::: RECORDS TO USE

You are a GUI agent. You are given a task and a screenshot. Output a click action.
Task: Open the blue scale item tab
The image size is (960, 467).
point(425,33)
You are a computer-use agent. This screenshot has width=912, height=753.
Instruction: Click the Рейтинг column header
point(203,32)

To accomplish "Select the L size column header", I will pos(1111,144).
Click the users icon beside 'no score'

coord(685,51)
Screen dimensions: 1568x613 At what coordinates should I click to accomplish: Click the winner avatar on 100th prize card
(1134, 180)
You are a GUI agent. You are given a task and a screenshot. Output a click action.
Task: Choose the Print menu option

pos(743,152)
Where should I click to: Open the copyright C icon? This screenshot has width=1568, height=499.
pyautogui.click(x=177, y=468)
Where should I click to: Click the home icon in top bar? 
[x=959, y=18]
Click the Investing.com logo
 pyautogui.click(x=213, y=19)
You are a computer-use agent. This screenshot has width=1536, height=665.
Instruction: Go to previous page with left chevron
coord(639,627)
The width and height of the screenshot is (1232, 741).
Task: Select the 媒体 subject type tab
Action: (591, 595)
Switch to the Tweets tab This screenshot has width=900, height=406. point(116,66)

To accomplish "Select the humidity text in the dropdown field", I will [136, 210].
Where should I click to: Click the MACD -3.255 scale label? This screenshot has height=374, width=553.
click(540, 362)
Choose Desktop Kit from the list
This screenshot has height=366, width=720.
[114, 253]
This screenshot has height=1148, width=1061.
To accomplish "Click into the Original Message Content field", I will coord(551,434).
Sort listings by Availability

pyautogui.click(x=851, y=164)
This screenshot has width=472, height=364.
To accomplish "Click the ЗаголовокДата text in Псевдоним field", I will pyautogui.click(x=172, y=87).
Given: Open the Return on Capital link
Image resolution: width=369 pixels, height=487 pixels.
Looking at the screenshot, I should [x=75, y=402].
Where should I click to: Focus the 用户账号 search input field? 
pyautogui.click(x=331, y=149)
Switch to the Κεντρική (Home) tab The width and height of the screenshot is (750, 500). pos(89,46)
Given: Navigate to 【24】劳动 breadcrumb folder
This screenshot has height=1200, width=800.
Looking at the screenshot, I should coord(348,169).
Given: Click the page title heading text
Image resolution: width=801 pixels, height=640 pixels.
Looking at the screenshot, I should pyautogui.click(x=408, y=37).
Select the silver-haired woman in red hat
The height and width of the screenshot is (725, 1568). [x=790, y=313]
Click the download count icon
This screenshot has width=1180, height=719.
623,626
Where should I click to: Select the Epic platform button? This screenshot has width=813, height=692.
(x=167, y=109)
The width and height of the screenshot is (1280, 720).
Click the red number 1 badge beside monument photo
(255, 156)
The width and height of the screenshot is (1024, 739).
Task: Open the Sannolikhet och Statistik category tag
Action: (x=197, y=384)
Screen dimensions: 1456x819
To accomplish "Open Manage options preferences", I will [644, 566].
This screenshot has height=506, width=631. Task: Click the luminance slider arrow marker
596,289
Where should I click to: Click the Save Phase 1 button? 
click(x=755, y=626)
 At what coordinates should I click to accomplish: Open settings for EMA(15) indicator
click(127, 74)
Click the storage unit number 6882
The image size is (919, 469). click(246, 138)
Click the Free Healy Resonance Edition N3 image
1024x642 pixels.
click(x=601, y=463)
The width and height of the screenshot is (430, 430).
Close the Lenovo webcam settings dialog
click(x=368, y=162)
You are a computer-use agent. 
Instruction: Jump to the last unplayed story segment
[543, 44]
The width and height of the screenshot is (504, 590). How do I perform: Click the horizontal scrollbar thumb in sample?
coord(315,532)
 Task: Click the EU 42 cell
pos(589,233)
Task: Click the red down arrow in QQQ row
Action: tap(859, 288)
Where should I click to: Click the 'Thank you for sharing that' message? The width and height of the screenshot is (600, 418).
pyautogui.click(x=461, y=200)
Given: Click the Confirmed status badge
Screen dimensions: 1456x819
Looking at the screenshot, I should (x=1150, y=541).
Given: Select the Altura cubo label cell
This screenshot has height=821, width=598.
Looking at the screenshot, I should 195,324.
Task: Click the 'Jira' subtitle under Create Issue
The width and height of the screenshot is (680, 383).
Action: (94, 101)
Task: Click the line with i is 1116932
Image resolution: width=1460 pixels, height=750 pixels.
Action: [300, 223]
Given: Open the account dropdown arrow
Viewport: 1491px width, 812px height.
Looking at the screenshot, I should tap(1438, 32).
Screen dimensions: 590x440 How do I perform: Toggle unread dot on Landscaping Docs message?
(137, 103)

::::::

HOW TO COMPLETE THIS TASK: Copy out every line in the entries above that holds "agent".

TASK SOLUTION:
You are a GUI agent. You are given a task and a screenshot. Output a click action.
You are a computer-use agent. This screenshot has width=912, height=753.
You are a GUI agent. You are given a task and a screenshot. Output a click action.
You are a computer-use agent. This screenshot has width=1536, height=665.
You are a computer-use agent. 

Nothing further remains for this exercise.